Et moi, cette histoire d’Achille? Au début, je ne souhaitais pas en parler, un peu comme si je voulais l’oublier, l’obnubiler, l’obscurcir. On n’en parle pas, ça n’existe pas. Sauf que dans le cas d’une blessure (du corps, de l’âme ou de l’esprit) pendant un bon moment, il y a toujours quelqu’un qui y pénètre. Cette personne ne souhaite pas nécessairement entendre votre épisode mais en même temps elle en arrive assez rapidement à compatir; compatir dans le sens de… «ouf! Ce n’est pas moi qui béquille, c’est l’autre… Et ça me rappelle telle affaire!» Complexe plus que compliqué.
Mais moi je sais une chose. À chaque fois que quelqu’un de gentil et de charmant m’arrête pour prendre des nouvelles de ma belle botte noire ou ouvrir les vannes de son histoire, moi, je trouve qu’Achille m’aura permis de me rapprocher de tous ces êtres dont le tendon d’Achille ne les dérange absolument pas…

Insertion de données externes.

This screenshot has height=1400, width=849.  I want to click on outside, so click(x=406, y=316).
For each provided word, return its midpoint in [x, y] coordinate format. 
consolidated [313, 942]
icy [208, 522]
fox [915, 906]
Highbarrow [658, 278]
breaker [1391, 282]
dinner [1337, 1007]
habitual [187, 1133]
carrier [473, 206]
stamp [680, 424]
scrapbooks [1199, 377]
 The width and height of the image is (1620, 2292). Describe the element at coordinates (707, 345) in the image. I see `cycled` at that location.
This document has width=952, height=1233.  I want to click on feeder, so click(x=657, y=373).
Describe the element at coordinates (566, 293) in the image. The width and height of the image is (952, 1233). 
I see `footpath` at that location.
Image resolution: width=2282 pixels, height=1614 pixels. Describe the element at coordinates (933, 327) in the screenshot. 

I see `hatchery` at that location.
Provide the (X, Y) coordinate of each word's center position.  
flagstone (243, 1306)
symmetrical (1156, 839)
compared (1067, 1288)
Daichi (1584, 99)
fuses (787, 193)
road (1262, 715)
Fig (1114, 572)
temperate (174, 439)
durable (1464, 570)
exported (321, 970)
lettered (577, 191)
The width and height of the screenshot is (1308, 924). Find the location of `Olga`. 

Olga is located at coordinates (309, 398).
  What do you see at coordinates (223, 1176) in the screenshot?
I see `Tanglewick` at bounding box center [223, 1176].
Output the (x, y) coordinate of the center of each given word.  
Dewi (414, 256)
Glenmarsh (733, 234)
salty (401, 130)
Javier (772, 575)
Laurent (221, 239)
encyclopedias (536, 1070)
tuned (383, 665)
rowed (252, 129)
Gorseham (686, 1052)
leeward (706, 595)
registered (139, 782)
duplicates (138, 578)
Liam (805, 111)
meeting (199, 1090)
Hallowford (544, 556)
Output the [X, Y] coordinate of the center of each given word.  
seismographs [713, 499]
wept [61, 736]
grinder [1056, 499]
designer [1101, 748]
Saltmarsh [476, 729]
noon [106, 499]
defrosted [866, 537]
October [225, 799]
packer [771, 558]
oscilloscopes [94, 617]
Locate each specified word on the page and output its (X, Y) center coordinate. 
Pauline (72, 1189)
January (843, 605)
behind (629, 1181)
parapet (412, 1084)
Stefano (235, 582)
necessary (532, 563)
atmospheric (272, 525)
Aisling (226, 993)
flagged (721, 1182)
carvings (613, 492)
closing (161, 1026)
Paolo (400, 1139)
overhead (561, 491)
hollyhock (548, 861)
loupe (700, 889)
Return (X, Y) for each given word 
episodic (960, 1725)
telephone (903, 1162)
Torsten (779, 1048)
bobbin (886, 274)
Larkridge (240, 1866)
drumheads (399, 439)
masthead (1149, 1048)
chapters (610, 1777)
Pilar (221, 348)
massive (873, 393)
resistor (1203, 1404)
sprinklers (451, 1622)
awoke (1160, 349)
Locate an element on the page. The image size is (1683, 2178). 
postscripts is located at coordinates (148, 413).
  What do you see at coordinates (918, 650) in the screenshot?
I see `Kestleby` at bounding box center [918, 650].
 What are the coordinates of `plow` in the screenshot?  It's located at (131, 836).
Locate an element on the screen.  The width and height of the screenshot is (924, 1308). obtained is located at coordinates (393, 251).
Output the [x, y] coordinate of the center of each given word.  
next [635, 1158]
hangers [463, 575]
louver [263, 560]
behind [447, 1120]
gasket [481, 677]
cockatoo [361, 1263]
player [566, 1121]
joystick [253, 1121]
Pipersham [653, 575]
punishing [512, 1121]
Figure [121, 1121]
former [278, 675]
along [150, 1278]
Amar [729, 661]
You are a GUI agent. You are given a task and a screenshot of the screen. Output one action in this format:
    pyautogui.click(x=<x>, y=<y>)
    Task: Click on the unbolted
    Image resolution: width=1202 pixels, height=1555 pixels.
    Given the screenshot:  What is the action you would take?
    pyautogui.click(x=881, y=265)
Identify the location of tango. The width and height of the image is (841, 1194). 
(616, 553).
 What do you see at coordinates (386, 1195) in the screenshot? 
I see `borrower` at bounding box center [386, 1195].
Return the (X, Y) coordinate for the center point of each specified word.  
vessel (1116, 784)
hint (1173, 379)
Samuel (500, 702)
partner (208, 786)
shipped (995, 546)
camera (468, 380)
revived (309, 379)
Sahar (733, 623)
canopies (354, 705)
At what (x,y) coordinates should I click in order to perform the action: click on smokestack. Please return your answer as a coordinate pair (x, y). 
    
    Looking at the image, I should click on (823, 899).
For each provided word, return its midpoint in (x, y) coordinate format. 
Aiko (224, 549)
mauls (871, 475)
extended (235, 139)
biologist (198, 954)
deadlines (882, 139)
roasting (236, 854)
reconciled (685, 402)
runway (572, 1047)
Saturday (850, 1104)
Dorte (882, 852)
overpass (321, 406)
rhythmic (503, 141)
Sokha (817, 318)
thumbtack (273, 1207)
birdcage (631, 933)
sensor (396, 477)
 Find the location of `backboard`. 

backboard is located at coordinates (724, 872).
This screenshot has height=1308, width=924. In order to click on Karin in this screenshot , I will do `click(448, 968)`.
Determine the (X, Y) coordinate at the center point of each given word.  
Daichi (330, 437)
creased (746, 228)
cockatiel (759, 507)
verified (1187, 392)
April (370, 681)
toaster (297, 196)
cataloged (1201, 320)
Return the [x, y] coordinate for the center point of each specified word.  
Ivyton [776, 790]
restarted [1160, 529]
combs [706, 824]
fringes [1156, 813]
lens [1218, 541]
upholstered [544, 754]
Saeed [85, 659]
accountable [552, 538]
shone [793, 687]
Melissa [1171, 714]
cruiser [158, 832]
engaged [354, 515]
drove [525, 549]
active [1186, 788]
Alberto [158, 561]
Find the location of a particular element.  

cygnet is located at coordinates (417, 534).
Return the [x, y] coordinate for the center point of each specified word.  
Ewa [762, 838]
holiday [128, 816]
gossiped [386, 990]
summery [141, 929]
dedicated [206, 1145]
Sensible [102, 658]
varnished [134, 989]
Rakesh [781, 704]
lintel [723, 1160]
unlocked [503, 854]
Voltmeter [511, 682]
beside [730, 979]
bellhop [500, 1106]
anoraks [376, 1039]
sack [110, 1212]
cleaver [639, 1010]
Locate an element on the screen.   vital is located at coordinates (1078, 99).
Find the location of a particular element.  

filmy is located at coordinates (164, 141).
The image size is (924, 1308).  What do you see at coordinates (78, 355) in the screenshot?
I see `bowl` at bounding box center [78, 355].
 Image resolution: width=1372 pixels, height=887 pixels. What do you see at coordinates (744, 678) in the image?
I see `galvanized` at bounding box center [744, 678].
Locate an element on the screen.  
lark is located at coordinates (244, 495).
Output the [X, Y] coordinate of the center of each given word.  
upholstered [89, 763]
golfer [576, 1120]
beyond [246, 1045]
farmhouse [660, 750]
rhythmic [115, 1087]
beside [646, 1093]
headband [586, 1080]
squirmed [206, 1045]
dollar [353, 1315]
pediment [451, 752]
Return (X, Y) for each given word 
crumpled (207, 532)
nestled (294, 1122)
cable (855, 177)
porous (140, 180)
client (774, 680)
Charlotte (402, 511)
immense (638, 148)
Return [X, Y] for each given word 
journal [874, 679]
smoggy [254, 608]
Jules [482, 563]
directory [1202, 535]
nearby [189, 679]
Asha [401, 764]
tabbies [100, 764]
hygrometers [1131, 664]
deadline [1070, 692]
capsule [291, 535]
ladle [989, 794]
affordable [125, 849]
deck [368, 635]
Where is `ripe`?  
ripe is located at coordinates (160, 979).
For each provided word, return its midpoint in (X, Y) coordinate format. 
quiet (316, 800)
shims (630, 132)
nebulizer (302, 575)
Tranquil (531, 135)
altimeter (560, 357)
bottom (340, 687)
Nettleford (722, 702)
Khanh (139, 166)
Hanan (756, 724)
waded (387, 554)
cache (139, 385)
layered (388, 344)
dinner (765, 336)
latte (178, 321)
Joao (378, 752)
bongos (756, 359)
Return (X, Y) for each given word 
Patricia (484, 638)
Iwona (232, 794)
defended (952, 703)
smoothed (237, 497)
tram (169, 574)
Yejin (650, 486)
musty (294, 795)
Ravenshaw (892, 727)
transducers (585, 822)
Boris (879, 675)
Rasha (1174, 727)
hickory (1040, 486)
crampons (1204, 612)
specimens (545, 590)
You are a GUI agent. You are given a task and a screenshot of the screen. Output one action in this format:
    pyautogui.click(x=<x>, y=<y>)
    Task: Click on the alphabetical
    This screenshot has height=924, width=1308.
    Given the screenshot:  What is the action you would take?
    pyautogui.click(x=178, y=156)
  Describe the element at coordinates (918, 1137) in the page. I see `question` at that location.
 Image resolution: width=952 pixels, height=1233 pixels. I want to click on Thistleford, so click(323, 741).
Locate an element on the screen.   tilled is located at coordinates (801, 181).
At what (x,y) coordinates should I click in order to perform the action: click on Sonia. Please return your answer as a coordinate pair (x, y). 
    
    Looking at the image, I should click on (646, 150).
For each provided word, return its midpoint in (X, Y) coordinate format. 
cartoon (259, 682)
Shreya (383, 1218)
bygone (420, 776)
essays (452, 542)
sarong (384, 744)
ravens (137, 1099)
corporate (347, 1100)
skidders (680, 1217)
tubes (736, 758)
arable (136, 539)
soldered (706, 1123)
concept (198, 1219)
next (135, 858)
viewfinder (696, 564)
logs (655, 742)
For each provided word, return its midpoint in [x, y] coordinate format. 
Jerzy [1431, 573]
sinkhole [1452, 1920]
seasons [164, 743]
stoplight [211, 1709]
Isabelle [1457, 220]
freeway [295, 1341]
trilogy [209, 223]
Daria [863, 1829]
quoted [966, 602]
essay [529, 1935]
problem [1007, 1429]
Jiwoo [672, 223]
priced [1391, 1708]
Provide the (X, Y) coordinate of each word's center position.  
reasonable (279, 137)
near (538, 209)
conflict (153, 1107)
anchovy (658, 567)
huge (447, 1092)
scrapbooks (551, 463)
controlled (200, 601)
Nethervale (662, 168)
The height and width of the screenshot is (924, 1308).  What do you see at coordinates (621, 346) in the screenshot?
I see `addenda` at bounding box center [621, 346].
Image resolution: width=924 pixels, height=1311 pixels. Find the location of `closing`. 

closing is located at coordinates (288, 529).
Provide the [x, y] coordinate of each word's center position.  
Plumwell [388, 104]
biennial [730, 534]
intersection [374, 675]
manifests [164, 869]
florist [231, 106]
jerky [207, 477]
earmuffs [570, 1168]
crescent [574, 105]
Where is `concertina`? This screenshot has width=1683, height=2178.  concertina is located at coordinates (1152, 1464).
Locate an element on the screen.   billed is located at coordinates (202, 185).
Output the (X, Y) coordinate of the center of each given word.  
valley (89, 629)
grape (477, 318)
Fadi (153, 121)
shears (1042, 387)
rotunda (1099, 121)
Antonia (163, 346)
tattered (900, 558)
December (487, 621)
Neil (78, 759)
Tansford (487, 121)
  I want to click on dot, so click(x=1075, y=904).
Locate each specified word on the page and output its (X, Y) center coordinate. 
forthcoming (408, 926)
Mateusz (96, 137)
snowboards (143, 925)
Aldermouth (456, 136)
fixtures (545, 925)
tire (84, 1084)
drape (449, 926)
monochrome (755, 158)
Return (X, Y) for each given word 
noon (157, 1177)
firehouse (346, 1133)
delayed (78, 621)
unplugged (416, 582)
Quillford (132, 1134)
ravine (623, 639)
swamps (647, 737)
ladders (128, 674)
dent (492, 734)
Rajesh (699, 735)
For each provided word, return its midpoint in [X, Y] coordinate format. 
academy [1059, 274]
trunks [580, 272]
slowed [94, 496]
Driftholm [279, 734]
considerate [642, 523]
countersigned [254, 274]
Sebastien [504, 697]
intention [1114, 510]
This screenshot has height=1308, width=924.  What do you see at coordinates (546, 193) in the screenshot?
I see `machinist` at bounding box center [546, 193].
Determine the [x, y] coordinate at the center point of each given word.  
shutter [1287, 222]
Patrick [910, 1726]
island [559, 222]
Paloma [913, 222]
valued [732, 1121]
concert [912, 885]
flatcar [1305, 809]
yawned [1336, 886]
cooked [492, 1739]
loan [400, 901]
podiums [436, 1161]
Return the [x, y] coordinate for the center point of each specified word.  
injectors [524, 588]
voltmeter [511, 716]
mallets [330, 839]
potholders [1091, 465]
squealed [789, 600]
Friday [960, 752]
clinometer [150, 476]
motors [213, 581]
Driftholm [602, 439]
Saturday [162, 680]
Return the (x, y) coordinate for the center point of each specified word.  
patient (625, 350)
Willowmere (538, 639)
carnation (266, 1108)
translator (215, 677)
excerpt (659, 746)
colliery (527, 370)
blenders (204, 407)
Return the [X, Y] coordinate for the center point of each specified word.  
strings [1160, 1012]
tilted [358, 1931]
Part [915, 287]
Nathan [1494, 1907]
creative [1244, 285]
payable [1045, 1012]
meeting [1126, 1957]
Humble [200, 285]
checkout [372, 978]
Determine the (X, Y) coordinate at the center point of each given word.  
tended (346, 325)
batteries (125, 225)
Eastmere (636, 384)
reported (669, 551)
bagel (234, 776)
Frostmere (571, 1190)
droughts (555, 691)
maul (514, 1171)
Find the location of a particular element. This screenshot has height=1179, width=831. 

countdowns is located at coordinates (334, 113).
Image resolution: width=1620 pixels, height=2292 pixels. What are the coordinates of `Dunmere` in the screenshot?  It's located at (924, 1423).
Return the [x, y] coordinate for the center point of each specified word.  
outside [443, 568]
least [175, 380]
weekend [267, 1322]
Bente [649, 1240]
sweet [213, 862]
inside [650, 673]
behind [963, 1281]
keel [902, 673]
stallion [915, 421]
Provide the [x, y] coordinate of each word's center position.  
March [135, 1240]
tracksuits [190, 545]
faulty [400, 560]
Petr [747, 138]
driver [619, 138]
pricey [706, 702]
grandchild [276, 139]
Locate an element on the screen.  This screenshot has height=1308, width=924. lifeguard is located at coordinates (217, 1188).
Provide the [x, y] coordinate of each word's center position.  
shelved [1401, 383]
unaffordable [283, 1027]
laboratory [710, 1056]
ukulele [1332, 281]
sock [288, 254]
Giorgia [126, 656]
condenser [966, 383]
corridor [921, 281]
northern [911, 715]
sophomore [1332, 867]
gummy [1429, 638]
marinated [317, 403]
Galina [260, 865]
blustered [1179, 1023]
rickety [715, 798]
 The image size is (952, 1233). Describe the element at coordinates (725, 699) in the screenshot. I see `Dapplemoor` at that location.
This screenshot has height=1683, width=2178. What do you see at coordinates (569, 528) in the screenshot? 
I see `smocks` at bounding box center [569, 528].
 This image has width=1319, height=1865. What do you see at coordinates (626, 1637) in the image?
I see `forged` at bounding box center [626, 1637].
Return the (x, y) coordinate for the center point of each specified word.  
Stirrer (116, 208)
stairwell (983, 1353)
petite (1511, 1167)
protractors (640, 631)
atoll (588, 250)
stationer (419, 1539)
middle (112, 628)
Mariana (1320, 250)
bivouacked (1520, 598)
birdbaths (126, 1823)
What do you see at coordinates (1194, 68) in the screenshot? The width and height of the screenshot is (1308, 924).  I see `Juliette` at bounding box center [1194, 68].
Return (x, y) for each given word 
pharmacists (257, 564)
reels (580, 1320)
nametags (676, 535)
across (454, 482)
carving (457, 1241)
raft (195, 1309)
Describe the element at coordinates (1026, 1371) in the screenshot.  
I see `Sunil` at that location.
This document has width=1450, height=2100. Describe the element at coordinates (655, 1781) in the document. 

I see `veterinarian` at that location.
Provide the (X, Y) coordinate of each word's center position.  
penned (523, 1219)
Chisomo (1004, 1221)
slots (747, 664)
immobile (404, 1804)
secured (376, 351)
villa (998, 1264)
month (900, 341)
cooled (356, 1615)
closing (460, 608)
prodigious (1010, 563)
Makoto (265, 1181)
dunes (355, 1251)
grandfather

«un carnet d’ivoire avec des mots pâles»
A F F É T E R I E ou A F F È T E R I E (nom féminin)
. abus du gracieux, du maniéré dans l’attitude ou le langage
- (affectation, mièvrerie, minauderie, préciosité)
A M É N I T É (nom féminin)
. agrément d’un lieu
. amabilité pleine de charme (affabilité)
. (au pluriel) paroles blessantes ou injurieuses
Au prochain saut
1 commentaire:
Oui, comme vous avez raison, chacun a son histoire et c'est ce qui fait la beauté de chaque être humain et la source de son unicité.
Je choisi " pas " pour " étrangement ", car la Vie nous a donné deux oreilles et une bouche mais il est bien rare que l'on s'en serve en proportion...
Merci en leur nom de nous rappeler " La semaine nationale des personnes handicapées ", il y a encore tant à faire pour améliorer leurs conditions de vie, que c'est de 52 dont elles auraient besoin.
Eh! oui, évidemment, le " oh! Monsieur vous souffrez, si vous saviez comme moi aussi, laissez moi vous voler deux petites minutes, histoire de pouvoir enfin me déverser un tant soit peu "...
En espérant ne pas être taxée d'afféterie et d'autre part d'avoir su demeurer loin de toute forme d'aménités.